Karol Strasburger został ojcem w wieku 72 lat
Strasburger przyznał, że miał obawy co do swoich umiejętności rodzicielskich, szczególnie w kontekście pobudek o piątej rano, karmienia i pieluch. Jednak szybko przekonał się, że obawy były nieuzasadnione.
„Im mamy więcej lat, tym więcej mamy strachu, że nie damy rady – tych pobudek o piątej rano, karmienia, pieluch i tego wszystkiego, ale to nie jest takie złe. Ja się też tego obawiałem. Nie znamy siebie, jak się będziemy w tym czuli, jak się zachowamy. Ja z wielkim zdumieniem stwierdziłem, że czuję się w tym naprawdę znakomicie, i nie jest to nic, z czego chciałbym zrezygnować” – wyznał aktor.

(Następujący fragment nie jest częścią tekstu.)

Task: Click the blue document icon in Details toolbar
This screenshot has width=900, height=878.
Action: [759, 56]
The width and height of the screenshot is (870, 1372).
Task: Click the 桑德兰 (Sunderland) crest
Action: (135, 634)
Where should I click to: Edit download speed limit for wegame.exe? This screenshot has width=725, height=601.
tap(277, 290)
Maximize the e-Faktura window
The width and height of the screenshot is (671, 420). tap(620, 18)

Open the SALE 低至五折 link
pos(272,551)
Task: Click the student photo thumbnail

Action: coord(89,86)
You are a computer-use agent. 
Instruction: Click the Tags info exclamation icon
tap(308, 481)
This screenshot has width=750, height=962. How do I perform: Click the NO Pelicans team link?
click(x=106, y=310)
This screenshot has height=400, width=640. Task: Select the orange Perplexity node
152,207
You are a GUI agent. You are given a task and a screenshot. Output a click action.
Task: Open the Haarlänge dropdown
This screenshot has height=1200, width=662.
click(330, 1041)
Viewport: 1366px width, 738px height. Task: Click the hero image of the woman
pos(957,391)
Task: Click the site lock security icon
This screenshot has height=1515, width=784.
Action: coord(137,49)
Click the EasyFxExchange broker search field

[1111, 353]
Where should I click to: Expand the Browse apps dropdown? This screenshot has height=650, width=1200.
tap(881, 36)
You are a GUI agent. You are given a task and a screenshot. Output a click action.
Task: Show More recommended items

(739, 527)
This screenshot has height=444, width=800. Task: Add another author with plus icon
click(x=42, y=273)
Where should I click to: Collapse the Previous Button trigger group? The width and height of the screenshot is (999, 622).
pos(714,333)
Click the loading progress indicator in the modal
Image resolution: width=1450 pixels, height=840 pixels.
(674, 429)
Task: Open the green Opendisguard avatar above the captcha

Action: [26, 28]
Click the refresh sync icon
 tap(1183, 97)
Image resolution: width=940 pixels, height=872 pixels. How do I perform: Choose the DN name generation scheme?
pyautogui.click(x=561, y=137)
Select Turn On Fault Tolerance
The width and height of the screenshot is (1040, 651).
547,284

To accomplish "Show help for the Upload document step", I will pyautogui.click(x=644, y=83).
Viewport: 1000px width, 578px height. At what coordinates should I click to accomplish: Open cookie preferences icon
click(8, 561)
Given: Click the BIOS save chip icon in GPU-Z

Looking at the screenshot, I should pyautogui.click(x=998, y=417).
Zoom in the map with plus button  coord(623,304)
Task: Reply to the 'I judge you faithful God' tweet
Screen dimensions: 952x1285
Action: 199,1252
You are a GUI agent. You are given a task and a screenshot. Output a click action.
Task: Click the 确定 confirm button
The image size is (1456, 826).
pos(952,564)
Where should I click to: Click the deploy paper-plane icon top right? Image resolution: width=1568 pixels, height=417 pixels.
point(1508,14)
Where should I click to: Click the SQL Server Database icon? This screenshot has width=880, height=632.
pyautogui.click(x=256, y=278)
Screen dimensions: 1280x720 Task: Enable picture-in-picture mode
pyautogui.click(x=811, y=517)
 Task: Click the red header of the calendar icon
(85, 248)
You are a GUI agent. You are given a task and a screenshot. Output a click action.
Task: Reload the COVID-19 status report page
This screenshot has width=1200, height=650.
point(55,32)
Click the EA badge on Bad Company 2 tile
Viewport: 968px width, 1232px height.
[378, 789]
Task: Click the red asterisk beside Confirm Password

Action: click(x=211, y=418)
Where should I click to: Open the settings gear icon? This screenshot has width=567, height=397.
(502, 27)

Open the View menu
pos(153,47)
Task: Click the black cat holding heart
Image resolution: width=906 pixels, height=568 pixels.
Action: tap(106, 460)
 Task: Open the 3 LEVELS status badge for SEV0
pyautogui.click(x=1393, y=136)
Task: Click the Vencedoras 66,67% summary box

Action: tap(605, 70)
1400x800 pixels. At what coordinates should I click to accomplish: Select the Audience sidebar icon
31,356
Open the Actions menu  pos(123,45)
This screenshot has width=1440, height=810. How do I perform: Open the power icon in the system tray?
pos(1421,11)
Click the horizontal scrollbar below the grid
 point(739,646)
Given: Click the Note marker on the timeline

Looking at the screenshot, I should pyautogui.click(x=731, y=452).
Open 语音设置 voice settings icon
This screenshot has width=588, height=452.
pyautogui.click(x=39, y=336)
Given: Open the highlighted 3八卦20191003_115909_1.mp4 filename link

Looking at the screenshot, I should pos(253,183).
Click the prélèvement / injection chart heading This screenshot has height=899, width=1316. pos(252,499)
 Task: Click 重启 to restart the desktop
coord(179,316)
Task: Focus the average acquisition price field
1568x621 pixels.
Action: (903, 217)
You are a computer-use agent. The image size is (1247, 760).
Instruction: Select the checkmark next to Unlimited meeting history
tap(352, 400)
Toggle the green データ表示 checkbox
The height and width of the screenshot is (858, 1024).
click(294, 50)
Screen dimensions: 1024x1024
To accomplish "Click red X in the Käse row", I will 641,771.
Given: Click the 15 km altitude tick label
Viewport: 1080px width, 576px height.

Nie jest tajemnicą, że Karolowi Strasburgerowi w codziennym życiu bardzo pomaga jego żona. Ich związek, z racji sporej różnicy wieku, był szeroko komentowany w mediach, jednak para nie przejmuje się opiniami innych. Są pięć lat po ślubie i nadal sprawiają wrażenie, jakby dopiero co się zakochali.
Reakcje na późne ojcostwo
Kiedy Karol Strasburger ogłosił, że zostanie ojcem, wywołał sporo kontrowersji. Wiele osób zarzucało mu nieodpowiedzialność związaną z decyzją o późnym ojcostwie. Jednak aktor i jego żona pozostali niewzruszeni. Dziś ich córeczka jest oczkiem w głowie rodziców, a oni sami są szczęśliwi, że podjęli tę decyzję.
Strasburger nadal musi mierzyć się z pytaniami i zarzutami dotyczącymi późnego ojcostwa. Jednak jego odpowiedzi świadczą o pewności siebie i przekonaniu, że każdy moment jest dobry na podejmowanie nowych wyzwań.
„Ciągle ktoś mówi, że na coś jest za stary, bo to już nie ten czas. Nie, wydaje mi się, że nie jesteśmy nigdy na nic za starzy. (…) Wydaje mi się, że nigdy nie jest na nic za późno. Warto zawsze próbować i ryzykować” – powtórzył Karol Strasburger, dając tym samym jasny sygnał, że późne ojcostwo to dla niego jedna z najlepszych decyzji w życiu.
Karol Strasburger swoją postawą pokazuje, że wiek nie jest barierą do spełniania marzeń i podejmowania nowych wyzwań. Jego historia inspiruje i pokazuje, że na nic nigdy nie jest za późno, jeśli tylko mamy odwagę podjąć ryzyko.